Pleinement rassuré par les sentimens personnels de la reine, Mazarin ne craignait point que Letellier, ou Servien, ou de Lyonne lui-même, malgré les injures dont il l’accable[1], aspirassent à s’établir pour leur propre compte au pouvoir qu’ils avaient charge de lui garder. Il ne tarda pas d’ailleurs à comprendre, avec sa sagacité pénétrante, que les divisions et l’imprévoyance de ses adversaires allaient enfin lui présenter des chances bien meilleures que toutes celles qu’il s’était si laborieusement ménagées par tant de pratiques inutiles.

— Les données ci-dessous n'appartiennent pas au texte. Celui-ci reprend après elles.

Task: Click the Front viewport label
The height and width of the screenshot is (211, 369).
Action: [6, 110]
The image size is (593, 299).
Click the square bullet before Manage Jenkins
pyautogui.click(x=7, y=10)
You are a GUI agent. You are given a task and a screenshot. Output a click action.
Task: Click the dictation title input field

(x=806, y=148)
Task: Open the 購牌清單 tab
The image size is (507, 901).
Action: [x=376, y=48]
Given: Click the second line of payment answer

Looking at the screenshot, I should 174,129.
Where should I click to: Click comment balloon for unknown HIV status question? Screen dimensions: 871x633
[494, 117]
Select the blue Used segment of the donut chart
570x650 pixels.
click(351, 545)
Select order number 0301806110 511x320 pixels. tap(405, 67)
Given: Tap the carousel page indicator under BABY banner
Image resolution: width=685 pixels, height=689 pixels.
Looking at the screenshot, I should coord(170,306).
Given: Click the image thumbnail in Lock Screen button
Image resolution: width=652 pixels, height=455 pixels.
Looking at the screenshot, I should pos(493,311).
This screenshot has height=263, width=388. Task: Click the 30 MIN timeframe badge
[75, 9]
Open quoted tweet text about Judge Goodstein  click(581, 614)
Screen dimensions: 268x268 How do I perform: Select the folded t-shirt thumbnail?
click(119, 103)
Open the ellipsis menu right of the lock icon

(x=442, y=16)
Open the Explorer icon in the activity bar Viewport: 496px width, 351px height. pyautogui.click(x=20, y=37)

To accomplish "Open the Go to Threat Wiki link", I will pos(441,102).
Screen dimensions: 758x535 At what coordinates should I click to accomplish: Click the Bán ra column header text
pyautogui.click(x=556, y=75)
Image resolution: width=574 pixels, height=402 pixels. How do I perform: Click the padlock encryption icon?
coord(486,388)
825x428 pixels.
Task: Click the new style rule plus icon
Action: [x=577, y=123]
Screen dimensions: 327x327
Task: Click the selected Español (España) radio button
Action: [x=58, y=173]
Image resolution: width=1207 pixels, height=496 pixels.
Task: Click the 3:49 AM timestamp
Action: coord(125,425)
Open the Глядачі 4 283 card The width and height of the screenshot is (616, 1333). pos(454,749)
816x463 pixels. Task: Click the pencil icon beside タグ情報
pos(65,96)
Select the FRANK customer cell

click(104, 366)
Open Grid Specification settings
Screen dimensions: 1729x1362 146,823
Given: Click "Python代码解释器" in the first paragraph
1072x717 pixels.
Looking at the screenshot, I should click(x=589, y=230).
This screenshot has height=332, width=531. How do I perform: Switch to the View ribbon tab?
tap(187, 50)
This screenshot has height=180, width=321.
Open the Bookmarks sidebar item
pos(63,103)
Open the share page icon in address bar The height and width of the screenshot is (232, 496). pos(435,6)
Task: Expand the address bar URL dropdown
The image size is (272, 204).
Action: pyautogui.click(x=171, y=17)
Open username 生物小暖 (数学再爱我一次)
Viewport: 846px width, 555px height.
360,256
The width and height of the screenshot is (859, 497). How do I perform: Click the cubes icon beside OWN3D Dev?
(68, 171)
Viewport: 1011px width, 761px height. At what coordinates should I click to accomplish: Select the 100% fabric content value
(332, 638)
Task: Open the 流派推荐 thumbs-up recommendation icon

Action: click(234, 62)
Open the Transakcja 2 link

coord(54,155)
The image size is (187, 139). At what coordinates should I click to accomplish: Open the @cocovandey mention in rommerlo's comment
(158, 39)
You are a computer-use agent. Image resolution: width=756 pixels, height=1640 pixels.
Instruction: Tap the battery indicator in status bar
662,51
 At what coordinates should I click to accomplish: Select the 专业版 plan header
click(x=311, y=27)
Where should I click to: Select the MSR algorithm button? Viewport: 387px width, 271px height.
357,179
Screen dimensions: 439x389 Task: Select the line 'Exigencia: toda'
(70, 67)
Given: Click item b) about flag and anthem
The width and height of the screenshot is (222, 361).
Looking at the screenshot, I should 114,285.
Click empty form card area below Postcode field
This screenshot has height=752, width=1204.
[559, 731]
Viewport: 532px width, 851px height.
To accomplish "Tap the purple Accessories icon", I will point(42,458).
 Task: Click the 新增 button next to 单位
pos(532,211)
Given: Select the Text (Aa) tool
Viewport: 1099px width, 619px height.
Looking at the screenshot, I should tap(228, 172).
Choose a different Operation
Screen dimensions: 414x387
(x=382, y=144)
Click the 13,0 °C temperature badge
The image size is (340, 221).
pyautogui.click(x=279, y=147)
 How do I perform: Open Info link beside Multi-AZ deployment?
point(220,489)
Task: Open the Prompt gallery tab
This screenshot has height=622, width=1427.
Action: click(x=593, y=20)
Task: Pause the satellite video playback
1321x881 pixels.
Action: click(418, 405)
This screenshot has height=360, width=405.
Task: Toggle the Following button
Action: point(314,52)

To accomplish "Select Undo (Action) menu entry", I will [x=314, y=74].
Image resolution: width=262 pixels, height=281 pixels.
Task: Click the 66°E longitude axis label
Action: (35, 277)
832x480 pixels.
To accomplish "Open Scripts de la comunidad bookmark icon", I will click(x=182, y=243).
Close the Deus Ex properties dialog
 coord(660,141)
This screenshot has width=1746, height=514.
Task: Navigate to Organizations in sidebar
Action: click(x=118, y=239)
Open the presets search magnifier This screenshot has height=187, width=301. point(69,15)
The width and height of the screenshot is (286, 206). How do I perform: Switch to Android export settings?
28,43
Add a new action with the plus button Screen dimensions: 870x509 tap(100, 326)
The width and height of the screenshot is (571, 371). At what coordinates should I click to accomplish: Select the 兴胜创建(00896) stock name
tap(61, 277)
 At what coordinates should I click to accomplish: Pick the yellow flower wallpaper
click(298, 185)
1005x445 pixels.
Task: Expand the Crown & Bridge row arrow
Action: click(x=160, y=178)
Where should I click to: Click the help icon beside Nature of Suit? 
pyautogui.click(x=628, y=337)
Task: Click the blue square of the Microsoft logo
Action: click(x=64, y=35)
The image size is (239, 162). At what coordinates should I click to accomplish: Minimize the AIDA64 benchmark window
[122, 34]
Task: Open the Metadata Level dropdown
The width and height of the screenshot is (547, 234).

C’étaient en effet les princes et les seigneurs, demeurés à peu près maîtres des affaires après la retraite de Mazarin, qui, par le décousu de leurs plans et les périls d’une politique anti-nationale, devaient replacer en quelque sorte de leurs propres mains au sommet de toutes les grandeurs l’homme qu’ils en avaient naguère précipité aux applaudissemens de la France.


V

La prison du prince de Condé avait été pour lui un stimulant plus qu’une école, et sa mise en liberté, arrachée par la puissance de l’opinion, avait redoublé sa hautaine confiance en lui-même. Les bouillonnemens de la jeunesse, de l’héroïsme et de la vengeance montaient incessamment de son cœur à sa tête, et l’état de minorité semblait autoriser à ses yeux des procédés que sa fidélité envers le trône aurait repoussés comme coupables, si ce trône n’avait été occupé par un enfant. Rentré à Paris avec les allures d’un triomphateur, Condé ne tarda pas à faire peser sur le gouvernement intérimaire constitué par le cardinal le poids d’une oppression dont Mazarin, du fond de son exil, signalait chaque jour les progrès et les périls à la régente, mais sans lui fournir malheureusement aucun moyen de les conjurer. Le premier prince du sang exigea avec une hauteur péremptoire le renvoi immédiat des sous-ministres Letellier, Servien et Lyonne. On dut lui promettre le gouvernement de Guienne avec la lieutenance générale de cette province et la forte citadelle de Blaye pour le duc de La Rochefoucauld, l’homme principal de sa faction ; il fallut attribuer en même temps le gouvernement de Provence au prince

  1. Lettres du 18 mai, 30 juin, 12 septembre 1651.